**** Texte cité ****

SERIE : Fargo saison 1 - 2014

fargo-prison

2014 sera définitivement l'année des séries : après l'immense True Detective, après le grandiose P'tit Quinquin, voilà ce Fargo tout aussi génial, on est repus. La série s'appuie sur le déjà sympathique film des frères Coen, en prolongeant les arcanes et les sous-trames, et se montre très fidèle en esprit à son modèle. Les personnages sont en gros les mêmes, la trame principale aussi, le paysage itou ; mais surtout la série parvient à retrouver ce ton inoui inventé par les Brothers, un humour noir associé à une violence sèche, une symphonie pour loser dépassé dopée par ses personnages forts, le tout sur fond de neige striée de rouge. Plaisir total de suivre cette descente aux enfers d'un tout petit mec qui, parce qu'il a rencontré le mauvais gars au mauvais moment, va voir sa minable existence d'assureur dominé bouleversée par les meurtres, les traques de la police et les enquêtes à rallonge.

fargo-2

Fait rare, d'abord, dans une série : les acteurs sont excellents. Martin Freeman surjoue avec bonheur son pathétique homme sans qualité, plein de tics et de lâcheté, jusqu'à sa métamorphose en homme à femmes sûr de lui ; Allison Tolman est parfaite en fliquette pugnace et normale, avec ses yeux de merlan et son courage discret ; le couple de tueurs à gage fait carrément oublier celui des Coen tant il est crédible et fun (on dirait un duo désaccordé de Tex Avery, sauf que celui-ci vous exécute des gars à tours de bras) ; Bob Odenkirk, est aussi drôle ici, et dans un tout autre registre, que dans Breaking bad. Mais surtout, grande idée de casting, Billy Bob Thornton est gigantesque. Il interprète un tueur à gages à la limite du surnaturel, tuant en pleine rue des dizaines de gusses, sans souci des caméras de surveillance ou des gardes à vue qui en découlent, comme un surhomme, comme un fantôme. Il joue la chose avec un mélange de dandysme grand crin (les costumes sont vraiment bien) et de clownerie macabre, sans jamais se départir de son flegme suave : il est donc parfaitement effrayant, exerçant une fascination étonnante sur le spectateur (on se retrouve clairement de son côté, alors qu'il est le diable incarné), à la fois très drôle et détestable.

****

## Énoncé a
Résumez en deux phrases la critique de la première saison de Fargo.

**** Données extraites ****

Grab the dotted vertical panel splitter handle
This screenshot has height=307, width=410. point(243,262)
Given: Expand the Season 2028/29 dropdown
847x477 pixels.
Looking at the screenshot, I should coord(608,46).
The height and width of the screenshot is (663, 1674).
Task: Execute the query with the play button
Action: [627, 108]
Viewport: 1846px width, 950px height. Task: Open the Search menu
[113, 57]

****
**** Données extraites ****

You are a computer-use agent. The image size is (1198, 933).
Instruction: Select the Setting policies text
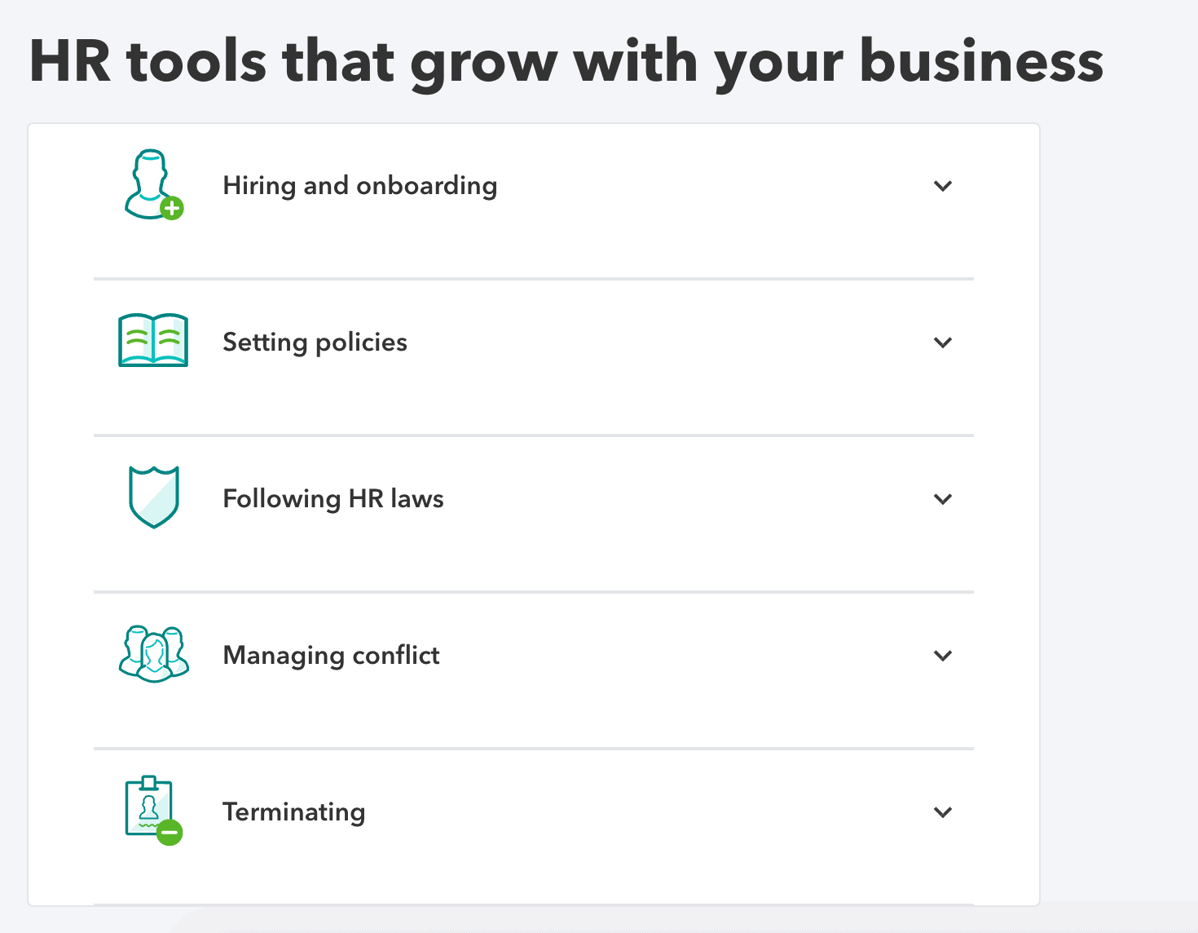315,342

****

## Énoncé b
Relevez dans la liste chaque ligne où figure la chaîne "height".

## Corrigé a
La première saison de Fargo, série de 2014 qui s'appuie sur le film des frères Coen, retrouve le ton de son modèle en mêlant humour noir et violence sèche autour de la descente aux enfers d'un petit assureur. Les acteurs y sont excellents, en particulier Billy Bob Thornton, qui interprète un tueur à gages à la fois très drôle, détestable et parfaitement effrayant.

## Corrigé b
This screenshot has height=307, width=410. point(243,262)
The height and width of the screenshot is (663, 1674).
Viewport: 1846px width, 950px height. Task: Open the Search menu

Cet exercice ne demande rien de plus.